Back before the iPhone, the Galaxy, even back before that Kyocera I got when I was 15 so I could call my mom to pick me up from basketball practice, there was The Brick. To kick off our new Technology Throwback Thursday series, it seems fitting to start with one of the original cool pieces of technology: the massive cell phone.
While not the original cell phone, it may as well have been, as the brick-style cell phone popularized the idea and made its users seem cooler and more important than those technology Luddites stuck with cords. Think of Zack Morris and Gordon Gekko–they were ahead of their time! Though both were notorious rule breakers, isn’t that what the brick phone was? It broke the rule that you needed to be at home to be reached directly. Without that phone, Zack couldn’t have won radio call-in contests while in class, nor pretend to be his dad to make up excuses to set him free. Gekko wouldn’t have been the wheeling-and-dealing character he was if he had been tethered to his desk at all times, unable to move for fear of missing out on the next scheme. Their brick phones set them apart from their peers, giving them a magic skill that few others possessed.
Zack and Gordon Broke Rules and Cords (Courtesy of and zackmorriscellphone.com www.peakoilblues.org)

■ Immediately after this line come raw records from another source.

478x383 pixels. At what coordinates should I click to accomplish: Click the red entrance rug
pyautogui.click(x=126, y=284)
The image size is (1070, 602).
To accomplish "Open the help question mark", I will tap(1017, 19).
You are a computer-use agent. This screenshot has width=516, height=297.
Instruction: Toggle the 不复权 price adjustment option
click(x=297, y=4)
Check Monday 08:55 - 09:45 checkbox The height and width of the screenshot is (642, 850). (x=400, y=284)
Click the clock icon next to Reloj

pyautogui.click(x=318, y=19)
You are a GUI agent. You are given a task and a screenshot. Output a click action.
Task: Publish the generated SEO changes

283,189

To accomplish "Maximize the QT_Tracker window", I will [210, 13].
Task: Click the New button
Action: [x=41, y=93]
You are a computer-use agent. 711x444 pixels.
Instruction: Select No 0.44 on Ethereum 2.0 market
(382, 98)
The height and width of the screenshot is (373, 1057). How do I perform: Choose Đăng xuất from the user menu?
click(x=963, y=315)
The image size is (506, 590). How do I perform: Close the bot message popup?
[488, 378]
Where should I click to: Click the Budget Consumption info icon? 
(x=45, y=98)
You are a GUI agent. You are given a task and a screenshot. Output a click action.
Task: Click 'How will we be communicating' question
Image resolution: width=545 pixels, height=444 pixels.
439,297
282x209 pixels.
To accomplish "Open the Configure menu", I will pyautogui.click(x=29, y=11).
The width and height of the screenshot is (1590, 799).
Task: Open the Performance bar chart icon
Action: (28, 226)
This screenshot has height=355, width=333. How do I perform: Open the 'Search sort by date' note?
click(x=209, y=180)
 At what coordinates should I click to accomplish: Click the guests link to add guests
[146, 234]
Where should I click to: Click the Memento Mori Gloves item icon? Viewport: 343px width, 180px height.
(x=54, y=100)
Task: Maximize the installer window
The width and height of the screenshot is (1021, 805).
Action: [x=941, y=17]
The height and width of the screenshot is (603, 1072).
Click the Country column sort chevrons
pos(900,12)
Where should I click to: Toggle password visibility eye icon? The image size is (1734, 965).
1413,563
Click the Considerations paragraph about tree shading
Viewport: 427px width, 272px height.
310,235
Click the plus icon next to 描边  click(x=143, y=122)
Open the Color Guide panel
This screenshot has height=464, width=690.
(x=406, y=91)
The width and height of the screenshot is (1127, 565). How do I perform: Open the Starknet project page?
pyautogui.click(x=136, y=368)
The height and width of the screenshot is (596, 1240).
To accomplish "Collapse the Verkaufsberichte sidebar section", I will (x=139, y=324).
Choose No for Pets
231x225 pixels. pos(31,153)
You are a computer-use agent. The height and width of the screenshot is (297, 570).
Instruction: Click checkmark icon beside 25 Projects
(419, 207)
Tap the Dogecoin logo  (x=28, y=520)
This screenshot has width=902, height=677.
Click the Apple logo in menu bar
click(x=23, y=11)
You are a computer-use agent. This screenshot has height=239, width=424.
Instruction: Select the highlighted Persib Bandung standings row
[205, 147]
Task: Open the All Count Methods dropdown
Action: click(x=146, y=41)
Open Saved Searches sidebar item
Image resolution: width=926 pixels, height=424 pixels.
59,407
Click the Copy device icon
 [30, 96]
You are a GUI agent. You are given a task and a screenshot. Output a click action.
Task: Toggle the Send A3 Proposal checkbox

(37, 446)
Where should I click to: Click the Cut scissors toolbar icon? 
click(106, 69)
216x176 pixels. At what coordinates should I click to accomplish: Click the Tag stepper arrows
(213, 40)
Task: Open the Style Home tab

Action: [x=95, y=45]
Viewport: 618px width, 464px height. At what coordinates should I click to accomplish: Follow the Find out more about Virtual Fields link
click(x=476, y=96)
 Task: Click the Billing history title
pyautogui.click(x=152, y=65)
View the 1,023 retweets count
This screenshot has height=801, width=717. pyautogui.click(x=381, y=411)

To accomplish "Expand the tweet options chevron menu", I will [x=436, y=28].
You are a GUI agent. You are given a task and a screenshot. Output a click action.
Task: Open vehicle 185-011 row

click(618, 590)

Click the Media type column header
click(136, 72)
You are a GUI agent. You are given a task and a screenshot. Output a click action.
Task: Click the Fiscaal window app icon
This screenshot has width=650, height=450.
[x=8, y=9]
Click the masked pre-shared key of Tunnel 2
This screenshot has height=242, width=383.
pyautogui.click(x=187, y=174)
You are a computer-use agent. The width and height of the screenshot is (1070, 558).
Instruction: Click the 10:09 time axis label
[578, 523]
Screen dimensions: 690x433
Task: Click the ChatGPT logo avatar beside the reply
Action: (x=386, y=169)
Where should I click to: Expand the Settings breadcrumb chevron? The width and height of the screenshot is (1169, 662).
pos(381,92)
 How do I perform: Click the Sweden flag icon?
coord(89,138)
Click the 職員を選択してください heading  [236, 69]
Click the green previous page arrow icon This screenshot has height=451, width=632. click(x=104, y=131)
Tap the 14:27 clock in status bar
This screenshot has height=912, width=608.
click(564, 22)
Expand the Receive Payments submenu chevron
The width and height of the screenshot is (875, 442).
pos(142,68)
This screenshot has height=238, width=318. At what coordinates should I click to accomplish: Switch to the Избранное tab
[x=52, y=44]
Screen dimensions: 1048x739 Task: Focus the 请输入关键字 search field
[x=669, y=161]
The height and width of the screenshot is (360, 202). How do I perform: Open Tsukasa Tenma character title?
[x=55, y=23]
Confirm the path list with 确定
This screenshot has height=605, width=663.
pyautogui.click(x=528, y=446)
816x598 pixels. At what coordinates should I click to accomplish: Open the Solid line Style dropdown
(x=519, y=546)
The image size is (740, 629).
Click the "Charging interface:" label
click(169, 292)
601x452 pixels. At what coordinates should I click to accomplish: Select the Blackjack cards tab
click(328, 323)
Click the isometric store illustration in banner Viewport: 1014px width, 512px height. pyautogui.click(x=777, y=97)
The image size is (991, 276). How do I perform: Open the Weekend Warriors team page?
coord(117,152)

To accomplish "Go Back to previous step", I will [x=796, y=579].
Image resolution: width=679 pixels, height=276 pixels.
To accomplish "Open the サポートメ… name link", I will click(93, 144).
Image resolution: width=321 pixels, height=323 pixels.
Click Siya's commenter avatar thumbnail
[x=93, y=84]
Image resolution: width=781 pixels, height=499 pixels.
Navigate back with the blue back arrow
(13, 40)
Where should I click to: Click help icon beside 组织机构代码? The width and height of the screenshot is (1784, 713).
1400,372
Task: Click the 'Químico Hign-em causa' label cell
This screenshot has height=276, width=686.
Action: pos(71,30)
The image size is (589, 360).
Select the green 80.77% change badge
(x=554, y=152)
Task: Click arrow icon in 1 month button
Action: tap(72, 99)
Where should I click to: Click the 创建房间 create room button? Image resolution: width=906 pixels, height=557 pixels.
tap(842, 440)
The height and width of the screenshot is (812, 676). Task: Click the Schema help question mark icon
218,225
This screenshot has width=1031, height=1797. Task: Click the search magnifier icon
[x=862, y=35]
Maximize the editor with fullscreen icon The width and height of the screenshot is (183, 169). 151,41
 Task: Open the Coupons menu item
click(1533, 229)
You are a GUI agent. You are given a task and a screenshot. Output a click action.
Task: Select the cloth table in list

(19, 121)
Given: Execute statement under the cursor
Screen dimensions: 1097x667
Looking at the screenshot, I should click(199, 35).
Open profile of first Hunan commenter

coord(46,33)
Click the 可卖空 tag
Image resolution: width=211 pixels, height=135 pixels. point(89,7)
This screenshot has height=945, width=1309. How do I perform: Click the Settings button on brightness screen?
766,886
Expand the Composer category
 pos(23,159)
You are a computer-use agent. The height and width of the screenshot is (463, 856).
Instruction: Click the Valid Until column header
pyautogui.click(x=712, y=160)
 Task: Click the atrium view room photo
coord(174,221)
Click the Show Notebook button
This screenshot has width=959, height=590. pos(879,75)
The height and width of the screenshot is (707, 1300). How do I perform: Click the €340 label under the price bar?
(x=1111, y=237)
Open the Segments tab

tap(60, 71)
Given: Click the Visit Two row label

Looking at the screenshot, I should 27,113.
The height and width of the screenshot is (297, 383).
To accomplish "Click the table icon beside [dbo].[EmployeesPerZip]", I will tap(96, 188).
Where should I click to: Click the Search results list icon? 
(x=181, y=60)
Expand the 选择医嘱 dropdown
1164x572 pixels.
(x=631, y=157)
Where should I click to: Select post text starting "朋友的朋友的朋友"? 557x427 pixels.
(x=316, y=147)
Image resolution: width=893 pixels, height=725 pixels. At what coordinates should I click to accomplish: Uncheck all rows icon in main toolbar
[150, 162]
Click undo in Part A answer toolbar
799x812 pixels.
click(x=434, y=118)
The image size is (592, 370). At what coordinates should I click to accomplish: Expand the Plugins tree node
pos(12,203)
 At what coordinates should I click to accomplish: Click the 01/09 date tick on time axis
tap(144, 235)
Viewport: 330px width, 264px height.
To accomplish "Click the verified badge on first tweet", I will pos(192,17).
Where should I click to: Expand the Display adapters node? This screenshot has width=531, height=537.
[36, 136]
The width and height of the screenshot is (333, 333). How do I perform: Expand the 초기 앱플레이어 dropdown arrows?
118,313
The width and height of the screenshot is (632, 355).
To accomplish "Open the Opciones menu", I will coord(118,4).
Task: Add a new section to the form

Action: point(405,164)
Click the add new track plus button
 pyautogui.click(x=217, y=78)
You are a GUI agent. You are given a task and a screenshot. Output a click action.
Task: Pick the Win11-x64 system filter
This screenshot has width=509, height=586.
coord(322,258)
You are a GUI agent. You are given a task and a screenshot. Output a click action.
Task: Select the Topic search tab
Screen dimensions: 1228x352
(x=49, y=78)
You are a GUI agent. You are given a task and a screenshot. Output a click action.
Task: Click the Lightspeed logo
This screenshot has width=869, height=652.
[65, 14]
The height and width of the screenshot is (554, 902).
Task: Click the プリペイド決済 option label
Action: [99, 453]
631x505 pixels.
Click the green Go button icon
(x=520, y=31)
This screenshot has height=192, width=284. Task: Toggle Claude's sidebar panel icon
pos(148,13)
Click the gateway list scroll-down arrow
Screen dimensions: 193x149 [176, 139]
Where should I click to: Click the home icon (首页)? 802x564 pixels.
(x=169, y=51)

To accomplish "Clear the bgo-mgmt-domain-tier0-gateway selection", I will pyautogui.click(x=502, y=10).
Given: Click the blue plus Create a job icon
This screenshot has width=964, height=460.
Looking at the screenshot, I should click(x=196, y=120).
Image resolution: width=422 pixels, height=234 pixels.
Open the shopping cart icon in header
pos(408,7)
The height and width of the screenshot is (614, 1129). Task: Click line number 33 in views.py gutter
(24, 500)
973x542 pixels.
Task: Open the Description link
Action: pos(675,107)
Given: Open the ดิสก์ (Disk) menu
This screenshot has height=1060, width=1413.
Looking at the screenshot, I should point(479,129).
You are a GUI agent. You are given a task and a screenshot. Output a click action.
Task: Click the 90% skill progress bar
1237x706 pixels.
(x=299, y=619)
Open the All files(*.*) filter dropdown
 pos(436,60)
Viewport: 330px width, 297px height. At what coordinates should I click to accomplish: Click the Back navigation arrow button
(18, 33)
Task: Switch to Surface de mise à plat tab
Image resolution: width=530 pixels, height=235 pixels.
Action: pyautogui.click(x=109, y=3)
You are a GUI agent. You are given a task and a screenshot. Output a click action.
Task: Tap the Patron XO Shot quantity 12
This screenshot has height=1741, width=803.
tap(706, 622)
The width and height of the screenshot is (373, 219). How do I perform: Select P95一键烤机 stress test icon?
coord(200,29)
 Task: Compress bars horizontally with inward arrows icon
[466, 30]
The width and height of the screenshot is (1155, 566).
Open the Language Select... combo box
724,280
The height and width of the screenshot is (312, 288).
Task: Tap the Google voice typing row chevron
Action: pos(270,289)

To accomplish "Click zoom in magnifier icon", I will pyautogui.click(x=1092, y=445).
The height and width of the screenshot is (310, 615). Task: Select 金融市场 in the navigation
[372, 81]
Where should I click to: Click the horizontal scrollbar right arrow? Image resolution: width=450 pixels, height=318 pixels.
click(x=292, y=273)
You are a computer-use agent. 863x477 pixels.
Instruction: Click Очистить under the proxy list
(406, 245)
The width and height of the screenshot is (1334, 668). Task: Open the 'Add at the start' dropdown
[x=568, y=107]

The phone pictured at the top of this article is the DynaTac 800x by Motorola, which was manufactured back in 1983 and sold for $3,995. According to the all-knowing Wikipedia, “It offered 30 minutes of talk time and 8 hours of standby, and a LED display for dialing or recall of one of 30 phone numbers.” All of that power in something that weighed only 2.3 lbs. (by comparison, the iPhone 5S is a little less than 4 ounces!).
Liam Neeson may look badass taking down the bad guys while on his tiny, sleek Galaxy or iPhone, but that’s technology anyone can have–it isn’t that special anymore. Back when Zack and Gordon were rocking The Brick though, they took cool to a new level. They broke the rules when they cut their cord, making the DynaTac 800x the ultimate technology for Throwback Thursday.